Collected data

......

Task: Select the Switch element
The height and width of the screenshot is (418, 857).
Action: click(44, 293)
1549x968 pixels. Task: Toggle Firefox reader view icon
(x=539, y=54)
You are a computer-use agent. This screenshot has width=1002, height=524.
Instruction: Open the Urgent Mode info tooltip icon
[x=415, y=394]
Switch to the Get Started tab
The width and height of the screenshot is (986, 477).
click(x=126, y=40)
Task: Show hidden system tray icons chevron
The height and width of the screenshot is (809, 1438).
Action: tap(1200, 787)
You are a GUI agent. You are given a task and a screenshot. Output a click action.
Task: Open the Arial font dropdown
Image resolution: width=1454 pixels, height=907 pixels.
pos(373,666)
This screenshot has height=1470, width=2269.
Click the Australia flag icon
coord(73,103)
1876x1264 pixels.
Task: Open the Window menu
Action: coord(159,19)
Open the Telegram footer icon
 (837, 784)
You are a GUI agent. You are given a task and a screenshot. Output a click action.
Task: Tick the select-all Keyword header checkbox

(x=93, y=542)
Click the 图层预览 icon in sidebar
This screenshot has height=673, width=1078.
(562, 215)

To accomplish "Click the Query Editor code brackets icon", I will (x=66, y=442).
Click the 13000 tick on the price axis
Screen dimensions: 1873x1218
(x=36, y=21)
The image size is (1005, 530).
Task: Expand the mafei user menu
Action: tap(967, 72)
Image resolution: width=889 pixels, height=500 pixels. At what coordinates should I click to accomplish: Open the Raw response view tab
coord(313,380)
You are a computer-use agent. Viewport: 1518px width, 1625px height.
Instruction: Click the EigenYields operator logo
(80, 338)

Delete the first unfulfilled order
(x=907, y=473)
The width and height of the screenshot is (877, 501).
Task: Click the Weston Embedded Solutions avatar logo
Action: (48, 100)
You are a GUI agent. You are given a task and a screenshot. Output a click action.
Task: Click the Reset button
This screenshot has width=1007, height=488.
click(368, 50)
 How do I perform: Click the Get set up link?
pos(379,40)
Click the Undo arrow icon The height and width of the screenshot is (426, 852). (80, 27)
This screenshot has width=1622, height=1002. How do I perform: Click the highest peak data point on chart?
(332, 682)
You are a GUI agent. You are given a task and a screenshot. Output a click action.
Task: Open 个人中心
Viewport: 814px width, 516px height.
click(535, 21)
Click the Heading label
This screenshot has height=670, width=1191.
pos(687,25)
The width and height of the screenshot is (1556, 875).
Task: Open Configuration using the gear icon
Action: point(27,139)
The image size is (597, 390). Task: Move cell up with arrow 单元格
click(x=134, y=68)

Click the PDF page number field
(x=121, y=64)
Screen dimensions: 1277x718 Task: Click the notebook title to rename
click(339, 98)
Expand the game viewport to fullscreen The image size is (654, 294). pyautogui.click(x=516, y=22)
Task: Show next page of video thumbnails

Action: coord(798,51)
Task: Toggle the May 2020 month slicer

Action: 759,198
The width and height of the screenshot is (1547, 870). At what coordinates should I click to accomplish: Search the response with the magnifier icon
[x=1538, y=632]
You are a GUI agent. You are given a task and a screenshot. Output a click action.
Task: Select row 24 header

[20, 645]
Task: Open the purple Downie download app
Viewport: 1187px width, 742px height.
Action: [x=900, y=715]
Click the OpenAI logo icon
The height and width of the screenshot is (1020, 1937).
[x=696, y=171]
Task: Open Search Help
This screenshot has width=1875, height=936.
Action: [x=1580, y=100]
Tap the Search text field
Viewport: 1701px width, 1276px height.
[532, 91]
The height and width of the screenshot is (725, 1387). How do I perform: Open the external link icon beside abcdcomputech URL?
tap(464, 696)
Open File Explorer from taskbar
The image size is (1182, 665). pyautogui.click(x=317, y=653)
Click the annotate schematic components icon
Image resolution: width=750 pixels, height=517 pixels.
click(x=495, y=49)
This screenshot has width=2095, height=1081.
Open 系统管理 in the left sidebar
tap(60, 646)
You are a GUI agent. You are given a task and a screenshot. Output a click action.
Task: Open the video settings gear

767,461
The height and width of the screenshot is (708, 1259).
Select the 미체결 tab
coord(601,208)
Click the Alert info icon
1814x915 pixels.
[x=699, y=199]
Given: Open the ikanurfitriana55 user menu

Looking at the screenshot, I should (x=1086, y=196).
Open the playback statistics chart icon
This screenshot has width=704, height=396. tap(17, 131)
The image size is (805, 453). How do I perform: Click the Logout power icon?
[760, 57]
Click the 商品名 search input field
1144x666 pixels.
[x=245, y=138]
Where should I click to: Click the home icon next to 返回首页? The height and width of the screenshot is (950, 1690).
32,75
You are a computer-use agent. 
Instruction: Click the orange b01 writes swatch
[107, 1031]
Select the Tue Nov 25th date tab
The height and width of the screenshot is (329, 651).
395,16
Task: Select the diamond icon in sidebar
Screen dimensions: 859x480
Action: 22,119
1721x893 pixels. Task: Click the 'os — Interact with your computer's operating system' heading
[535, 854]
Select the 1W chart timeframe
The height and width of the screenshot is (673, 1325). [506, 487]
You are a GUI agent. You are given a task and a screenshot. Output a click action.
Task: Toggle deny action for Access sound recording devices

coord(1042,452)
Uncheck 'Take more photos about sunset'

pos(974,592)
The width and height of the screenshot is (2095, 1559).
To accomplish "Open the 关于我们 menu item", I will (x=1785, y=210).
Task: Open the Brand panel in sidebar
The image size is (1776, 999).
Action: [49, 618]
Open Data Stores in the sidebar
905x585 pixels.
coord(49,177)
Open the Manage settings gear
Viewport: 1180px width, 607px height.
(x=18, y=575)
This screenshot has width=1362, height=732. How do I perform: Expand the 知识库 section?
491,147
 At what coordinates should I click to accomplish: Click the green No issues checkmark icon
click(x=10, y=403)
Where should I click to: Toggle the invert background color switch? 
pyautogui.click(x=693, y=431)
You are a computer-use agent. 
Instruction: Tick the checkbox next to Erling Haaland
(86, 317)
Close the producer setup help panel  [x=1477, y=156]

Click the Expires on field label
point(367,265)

......

What this task involves. Would you count the lines in the entries that hold "panel" and reply with only the count?

Result of the task. 2